(PROBLEM DETAILS):
Lines below that include the word "search" should each be copied.

Top of RECORDED DATA

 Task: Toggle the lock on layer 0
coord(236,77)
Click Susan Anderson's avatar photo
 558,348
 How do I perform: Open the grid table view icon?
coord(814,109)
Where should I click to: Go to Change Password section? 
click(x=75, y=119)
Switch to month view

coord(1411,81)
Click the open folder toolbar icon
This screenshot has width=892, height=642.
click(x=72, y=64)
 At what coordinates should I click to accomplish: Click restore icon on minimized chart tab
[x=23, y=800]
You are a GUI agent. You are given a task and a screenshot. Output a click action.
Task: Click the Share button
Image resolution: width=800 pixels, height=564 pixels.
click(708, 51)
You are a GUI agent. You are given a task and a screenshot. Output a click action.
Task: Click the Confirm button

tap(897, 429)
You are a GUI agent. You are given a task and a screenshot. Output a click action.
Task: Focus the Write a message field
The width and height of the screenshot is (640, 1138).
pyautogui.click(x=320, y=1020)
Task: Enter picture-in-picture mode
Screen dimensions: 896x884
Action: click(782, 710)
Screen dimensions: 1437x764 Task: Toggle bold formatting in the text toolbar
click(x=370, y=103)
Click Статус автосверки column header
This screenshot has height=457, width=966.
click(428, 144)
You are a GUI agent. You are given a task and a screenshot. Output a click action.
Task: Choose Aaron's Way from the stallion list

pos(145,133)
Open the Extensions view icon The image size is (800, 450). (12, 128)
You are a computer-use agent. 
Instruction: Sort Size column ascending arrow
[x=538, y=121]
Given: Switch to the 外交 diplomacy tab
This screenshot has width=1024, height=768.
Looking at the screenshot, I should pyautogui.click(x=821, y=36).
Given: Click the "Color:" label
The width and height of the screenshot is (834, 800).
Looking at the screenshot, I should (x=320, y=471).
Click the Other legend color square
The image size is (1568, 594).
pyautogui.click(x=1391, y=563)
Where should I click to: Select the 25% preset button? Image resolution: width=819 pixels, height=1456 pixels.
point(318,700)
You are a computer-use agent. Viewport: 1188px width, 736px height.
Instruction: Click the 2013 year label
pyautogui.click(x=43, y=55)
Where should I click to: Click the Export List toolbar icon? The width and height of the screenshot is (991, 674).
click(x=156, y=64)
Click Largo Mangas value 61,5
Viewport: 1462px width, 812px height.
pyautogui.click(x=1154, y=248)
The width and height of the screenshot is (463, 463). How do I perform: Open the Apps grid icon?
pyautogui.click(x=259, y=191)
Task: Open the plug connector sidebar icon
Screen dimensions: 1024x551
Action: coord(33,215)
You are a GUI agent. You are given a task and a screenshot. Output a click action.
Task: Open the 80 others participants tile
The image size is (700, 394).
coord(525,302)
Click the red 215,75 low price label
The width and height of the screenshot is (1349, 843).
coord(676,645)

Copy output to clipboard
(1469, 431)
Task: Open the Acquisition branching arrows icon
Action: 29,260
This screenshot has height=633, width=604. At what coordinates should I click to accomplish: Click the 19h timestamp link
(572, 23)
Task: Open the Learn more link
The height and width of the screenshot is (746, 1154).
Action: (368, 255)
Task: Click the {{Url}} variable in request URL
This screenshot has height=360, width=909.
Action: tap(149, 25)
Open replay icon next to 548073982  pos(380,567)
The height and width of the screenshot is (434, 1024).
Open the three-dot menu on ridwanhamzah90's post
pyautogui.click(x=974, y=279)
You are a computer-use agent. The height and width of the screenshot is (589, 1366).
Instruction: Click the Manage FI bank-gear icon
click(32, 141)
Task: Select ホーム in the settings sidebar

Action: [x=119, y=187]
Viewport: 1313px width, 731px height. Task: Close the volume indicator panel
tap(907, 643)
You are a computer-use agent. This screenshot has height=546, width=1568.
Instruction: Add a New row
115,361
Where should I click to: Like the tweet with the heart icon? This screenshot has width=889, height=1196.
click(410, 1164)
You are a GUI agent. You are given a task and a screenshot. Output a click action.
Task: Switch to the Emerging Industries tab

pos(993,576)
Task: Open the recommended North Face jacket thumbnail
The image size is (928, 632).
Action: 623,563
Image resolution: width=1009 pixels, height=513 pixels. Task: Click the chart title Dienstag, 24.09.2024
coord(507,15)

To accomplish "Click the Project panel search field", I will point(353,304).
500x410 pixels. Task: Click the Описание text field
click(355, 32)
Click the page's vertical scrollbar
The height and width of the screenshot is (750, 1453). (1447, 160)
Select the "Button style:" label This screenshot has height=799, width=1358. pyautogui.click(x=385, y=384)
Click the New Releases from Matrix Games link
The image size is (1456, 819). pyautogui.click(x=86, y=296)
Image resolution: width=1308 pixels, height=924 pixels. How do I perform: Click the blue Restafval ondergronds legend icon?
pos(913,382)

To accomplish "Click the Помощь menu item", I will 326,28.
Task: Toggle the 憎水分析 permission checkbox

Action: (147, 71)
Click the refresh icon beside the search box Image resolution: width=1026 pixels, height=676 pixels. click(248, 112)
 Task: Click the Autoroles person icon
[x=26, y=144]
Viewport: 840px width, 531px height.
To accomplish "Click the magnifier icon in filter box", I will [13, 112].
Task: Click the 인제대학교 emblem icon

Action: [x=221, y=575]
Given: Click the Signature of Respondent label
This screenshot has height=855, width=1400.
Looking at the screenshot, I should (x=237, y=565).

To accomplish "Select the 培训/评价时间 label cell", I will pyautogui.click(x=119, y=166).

Bottom of RECORDED DATA

(ANSWER SECTION):
To accomplish "Click the Project panel search field", I will point(353,304).
Click the refresh icon beside the search box Image resolution: width=1026 pixels, height=676 pixels. click(248, 112)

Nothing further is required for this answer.